Activity -> Transcribe each entry so that nothing differs from the original.

Task data ->
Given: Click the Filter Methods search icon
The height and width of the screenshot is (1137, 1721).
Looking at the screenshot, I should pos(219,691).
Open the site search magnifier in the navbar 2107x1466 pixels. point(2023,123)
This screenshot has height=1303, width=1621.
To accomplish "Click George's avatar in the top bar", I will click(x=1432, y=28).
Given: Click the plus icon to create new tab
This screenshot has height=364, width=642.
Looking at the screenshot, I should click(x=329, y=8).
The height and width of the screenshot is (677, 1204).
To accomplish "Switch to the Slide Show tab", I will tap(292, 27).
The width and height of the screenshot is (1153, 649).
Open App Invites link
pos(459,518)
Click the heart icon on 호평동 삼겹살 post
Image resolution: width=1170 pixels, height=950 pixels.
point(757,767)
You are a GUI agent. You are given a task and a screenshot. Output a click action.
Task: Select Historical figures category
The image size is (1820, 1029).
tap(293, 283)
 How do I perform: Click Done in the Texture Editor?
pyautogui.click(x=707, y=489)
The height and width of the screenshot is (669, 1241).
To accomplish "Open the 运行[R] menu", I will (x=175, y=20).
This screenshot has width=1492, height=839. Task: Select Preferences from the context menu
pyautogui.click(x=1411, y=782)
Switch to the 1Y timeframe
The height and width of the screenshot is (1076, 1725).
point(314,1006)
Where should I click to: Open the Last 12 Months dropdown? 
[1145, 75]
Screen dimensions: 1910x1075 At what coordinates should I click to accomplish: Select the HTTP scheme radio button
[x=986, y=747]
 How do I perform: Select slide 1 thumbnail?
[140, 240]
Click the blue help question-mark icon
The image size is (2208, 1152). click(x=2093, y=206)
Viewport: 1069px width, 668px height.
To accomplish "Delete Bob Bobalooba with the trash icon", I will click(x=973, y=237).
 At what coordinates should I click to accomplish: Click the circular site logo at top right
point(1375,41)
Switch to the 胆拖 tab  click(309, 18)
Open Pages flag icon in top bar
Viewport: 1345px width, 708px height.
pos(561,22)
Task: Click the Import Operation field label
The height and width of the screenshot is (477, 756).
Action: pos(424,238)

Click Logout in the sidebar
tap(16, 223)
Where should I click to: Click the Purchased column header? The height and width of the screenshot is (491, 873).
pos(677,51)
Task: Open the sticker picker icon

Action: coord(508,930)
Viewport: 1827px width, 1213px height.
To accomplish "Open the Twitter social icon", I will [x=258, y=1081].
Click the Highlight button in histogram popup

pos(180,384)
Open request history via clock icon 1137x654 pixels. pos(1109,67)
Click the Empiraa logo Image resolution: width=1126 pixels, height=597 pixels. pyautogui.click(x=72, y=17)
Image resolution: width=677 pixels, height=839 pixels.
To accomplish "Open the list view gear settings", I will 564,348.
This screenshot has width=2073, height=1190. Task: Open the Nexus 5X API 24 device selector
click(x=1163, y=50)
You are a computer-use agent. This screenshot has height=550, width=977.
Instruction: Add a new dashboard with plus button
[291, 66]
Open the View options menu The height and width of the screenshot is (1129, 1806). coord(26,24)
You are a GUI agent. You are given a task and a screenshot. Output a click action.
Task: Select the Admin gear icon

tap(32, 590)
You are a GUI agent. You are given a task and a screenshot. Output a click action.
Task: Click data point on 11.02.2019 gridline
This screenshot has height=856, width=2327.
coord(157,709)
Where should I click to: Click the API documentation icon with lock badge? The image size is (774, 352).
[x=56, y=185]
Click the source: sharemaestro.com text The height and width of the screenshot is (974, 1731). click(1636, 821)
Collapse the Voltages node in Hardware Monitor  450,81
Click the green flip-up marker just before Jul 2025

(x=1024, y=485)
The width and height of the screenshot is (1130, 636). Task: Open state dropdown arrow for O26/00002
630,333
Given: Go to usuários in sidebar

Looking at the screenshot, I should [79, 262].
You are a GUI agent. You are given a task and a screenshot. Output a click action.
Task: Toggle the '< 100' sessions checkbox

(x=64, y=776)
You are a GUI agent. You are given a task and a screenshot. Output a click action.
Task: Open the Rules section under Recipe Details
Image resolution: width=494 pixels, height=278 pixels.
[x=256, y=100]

Answer to this problem ->
Given: Click the Filter Methods search icon
The height and width of the screenshot is (1137, 1721).
Looking at the screenshot, I should pos(219,691).
Open the site search magnifier in the navbar 2107x1466 pixels. point(2023,123)
This screenshot has height=1303, width=1621.
To accomplish "Click George's avatar in the top bar", I will click(x=1432, y=28).
Given: Click the plus icon to create new tab
This screenshot has height=364, width=642.
Looking at the screenshot, I should click(x=329, y=8).
The height and width of the screenshot is (677, 1204).
To accomplish "Switch to the Slide Show tab", I will tap(292, 27).
The width and height of the screenshot is (1153, 649).
Open App Invites link
pos(459,518)
Click the heart icon on 호평동 삼겹살 post
Image resolution: width=1170 pixels, height=950 pixels.
point(757,767)
You are a GUI agent. You are given a task and a screenshot. Output a click action.
Task: Select Historical figures category
The image size is (1820, 1029).
tap(293, 283)
 How do I perform: Click Done in the Texture Editor?
pyautogui.click(x=707, y=489)
The height and width of the screenshot is (669, 1241).
To accomplish "Open the 运行[R] menu", I will (x=175, y=20).
This screenshot has width=1492, height=839. Task: Select Preferences from the context menu
pyautogui.click(x=1411, y=782)
Switch to the 1Y timeframe
The height and width of the screenshot is (1076, 1725).
point(314,1006)
Where should I click to: Open the Last 12 Months dropdown? 
[1145, 75]
Screen dimensions: 1910x1075 At what coordinates should I click to accomplish: Select the HTTP scheme radio button
[x=986, y=747]
 How do I perform: Select slide 1 thumbnail?
[140, 240]
Click the blue help question-mark icon
The image size is (2208, 1152). click(x=2093, y=206)
Viewport: 1069px width, 668px height.
To accomplish "Delete Bob Bobalooba with the trash icon", I will click(x=973, y=237).
 At what coordinates should I click to accomplish: Click the circular site logo at top right
point(1375,41)
Switch to the 胆拖 tab  click(309, 18)
Open Pages flag icon in top bar
Viewport: 1345px width, 708px height.
pos(561,22)
Task: Click the Import Operation field label
The height and width of the screenshot is (477, 756).
Action: pos(424,238)

Click Logout in the sidebar
tap(16, 223)
Where should I click to: Click the Purchased column header? The height and width of the screenshot is (491, 873).
pos(677,51)
Task: Open the sticker picker icon

Action: coord(508,930)
Viewport: 1827px width, 1213px height.
To accomplish "Open the Twitter social icon", I will [x=258, y=1081].
Click the Highlight button in histogram popup

pos(180,384)
Open request history via clock icon 1137x654 pixels. pos(1109,67)
Click the Empiraa logo Image resolution: width=1126 pixels, height=597 pixels. pyautogui.click(x=72, y=17)
Image resolution: width=677 pixels, height=839 pixels.
To accomplish "Open the list view gear settings", I will 564,348.
This screenshot has width=2073, height=1190. Task: Open the Nexus 5X API 24 device selector
click(x=1163, y=50)
You are a computer-use agent. This screenshot has height=550, width=977.
Instruction: Add a new dashboard with plus button
[291, 66]
Open the View options menu The height and width of the screenshot is (1129, 1806). coord(26,24)
You are a GUI agent. You are given a task and a screenshot. Output a click action.
Task: Select the Admin gear icon

tap(32, 590)
You are a GUI agent. You are given a task and a screenshot. Output a click action.
Task: Click data point on 11.02.2019 gridline
This screenshot has height=856, width=2327.
coord(157,709)
Where should I click to: Click the API documentation icon with lock badge? The image size is (774, 352).
[x=56, y=185]
Click the source: sharemaestro.com text The height and width of the screenshot is (974, 1731). click(1636, 821)
Collapse the Voltages node in Hardware Monitor  450,81
Click the green flip-up marker just before Jul 2025

(x=1024, y=485)
The width and height of the screenshot is (1130, 636). Task: Open state dropdown arrow for O26/00002
630,333
Given: Go to usuários in sidebar

Looking at the screenshot, I should [79, 262].
You are a GUI agent. You are given a task and a screenshot. Output a click action.
Task: Toggle the '< 100' sessions checkbox

(x=64, y=776)
You are a GUI agent. You are given a task and a screenshot. Output a click action.
Task: Open the Rules section under Recipe Details
Image resolution: width=494 pixels, height=278 pixels.
[x=256, y=100]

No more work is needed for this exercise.